• _What you need to do_
Go through the entries one line at a time, and gather every line that has the word "computer".

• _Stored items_
◆ ◆ ◆ ◆ ◆ ◆ ◆
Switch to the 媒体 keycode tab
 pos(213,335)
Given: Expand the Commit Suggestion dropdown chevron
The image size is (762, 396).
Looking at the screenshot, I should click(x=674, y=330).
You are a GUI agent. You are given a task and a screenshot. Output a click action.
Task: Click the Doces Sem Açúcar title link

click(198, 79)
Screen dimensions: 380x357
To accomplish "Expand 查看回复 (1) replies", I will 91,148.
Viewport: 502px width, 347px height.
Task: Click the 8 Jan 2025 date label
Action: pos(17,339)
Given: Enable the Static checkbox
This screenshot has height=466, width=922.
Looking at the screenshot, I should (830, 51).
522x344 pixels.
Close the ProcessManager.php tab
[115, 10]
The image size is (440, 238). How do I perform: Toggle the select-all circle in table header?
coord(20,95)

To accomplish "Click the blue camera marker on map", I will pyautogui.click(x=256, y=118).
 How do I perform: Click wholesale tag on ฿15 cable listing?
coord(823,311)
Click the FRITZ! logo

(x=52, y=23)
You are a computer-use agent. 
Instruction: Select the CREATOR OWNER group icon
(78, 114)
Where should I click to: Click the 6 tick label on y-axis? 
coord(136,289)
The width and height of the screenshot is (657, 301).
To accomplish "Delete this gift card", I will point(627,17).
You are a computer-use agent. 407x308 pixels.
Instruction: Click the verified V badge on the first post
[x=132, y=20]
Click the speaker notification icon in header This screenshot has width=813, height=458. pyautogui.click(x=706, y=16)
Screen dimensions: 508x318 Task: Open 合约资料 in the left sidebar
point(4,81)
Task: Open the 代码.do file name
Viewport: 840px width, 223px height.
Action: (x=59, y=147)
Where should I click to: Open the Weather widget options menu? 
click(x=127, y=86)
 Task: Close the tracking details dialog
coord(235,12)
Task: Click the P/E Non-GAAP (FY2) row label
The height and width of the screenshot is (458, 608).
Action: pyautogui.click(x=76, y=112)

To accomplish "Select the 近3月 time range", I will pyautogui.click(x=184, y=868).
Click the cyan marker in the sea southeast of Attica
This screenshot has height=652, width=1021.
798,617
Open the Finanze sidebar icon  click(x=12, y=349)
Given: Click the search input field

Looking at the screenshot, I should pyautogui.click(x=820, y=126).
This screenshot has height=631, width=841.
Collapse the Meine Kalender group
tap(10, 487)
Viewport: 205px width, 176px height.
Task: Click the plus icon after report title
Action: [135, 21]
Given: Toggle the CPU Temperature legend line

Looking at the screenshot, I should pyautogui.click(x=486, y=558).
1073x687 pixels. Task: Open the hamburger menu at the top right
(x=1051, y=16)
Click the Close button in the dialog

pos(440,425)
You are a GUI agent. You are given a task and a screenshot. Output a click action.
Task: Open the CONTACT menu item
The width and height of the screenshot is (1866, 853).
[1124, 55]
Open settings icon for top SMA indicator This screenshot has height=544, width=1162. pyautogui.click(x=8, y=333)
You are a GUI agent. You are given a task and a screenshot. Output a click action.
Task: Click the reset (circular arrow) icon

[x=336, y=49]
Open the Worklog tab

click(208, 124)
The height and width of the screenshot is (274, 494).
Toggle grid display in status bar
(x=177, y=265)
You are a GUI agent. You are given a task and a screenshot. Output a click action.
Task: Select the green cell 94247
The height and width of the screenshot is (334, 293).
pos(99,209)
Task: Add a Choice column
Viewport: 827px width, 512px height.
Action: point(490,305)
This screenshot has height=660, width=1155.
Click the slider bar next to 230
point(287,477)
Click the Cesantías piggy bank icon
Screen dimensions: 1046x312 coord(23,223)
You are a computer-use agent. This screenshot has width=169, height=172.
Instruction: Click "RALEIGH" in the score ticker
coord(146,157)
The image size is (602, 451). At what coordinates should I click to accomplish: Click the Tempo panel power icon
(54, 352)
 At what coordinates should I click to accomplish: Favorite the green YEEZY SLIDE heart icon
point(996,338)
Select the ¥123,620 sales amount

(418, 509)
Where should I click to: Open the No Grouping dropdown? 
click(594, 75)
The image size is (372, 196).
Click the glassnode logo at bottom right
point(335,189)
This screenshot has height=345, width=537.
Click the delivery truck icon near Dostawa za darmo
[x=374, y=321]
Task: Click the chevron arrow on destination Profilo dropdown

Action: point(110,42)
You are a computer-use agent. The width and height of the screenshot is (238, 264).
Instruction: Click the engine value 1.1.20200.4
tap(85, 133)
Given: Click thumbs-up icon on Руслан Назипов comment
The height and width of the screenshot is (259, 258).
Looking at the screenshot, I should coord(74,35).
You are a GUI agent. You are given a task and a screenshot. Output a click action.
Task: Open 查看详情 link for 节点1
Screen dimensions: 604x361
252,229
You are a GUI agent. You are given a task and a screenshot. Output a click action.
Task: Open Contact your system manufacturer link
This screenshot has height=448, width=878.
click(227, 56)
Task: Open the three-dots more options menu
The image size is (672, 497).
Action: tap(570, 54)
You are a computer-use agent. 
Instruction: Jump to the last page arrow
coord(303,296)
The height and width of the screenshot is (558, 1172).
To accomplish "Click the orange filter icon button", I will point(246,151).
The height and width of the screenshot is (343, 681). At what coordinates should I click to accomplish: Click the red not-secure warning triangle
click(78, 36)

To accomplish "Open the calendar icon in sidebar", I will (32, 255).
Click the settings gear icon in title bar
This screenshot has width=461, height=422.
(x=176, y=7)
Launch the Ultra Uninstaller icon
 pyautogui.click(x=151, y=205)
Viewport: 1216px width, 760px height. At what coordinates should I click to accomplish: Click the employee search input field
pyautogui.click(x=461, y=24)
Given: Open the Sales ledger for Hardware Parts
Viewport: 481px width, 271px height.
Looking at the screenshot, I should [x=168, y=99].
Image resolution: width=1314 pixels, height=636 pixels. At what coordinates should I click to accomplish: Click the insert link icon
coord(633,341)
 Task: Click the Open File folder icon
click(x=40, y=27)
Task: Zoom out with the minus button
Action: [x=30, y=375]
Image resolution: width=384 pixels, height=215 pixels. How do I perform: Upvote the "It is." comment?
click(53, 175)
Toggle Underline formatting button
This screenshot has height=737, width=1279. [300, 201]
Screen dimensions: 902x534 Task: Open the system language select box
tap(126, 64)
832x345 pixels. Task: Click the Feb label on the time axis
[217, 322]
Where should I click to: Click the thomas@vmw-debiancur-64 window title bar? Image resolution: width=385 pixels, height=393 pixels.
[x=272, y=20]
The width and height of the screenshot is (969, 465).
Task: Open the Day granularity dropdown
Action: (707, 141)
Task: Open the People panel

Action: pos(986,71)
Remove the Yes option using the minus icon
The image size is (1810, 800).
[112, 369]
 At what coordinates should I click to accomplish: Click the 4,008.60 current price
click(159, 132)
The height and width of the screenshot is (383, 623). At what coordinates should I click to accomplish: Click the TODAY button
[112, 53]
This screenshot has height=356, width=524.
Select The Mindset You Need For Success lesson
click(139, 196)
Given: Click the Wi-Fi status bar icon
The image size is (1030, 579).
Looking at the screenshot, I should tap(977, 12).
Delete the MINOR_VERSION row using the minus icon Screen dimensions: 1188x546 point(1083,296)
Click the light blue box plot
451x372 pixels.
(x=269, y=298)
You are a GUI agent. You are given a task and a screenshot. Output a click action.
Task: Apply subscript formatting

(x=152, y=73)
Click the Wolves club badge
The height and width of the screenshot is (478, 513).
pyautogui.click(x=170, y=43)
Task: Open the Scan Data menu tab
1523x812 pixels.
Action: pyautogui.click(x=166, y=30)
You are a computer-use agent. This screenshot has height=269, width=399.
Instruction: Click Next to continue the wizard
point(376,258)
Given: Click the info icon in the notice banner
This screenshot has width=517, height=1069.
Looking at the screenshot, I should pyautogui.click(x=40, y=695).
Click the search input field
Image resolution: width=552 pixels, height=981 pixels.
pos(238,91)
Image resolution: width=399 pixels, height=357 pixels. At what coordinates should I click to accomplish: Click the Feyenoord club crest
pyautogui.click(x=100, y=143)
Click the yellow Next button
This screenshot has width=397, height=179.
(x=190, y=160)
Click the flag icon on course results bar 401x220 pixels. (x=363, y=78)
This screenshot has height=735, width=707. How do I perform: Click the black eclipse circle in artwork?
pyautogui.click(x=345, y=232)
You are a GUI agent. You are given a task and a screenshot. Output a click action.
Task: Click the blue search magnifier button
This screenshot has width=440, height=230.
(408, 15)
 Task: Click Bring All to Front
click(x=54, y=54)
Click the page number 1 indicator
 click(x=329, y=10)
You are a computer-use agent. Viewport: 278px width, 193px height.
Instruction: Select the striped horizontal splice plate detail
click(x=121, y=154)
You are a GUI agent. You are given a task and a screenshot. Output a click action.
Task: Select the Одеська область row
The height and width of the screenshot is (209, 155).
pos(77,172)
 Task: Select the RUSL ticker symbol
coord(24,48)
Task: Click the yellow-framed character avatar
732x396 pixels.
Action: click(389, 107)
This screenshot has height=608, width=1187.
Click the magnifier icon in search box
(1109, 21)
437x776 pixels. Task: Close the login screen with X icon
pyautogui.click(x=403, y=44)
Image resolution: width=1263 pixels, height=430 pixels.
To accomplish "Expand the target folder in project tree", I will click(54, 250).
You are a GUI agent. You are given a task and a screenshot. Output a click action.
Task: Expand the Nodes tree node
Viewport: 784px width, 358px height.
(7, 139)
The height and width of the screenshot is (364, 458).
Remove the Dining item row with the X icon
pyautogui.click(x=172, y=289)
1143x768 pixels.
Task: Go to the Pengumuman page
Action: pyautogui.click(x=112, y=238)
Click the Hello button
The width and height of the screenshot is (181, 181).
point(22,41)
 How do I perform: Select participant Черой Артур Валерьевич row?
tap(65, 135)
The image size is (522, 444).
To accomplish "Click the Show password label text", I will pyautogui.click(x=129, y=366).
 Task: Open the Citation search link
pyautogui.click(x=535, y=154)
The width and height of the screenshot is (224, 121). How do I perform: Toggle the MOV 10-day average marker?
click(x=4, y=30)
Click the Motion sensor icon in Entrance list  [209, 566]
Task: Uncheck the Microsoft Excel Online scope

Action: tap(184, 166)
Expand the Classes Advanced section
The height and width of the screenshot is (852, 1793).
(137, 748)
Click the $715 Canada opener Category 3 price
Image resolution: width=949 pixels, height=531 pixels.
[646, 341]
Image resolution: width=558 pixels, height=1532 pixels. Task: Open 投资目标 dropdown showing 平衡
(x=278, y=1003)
◆ ◆ ◆ ◆ ◆ ◆ ◆
• _Worked solution_
You are a computer-use agent. 
You are a computer-use agent. 407x308 pixels.
You are a computer-use agent. This screenshot has width=169, height=172.
You are a computer-use agent. The width and height of the screenshot is (238, 264).
You are a computer-use agent. 
You are a computer-use agent. This screenshot has height=269, width=399.
You are a computer-use agent. Viewport: 278px width, 193px height.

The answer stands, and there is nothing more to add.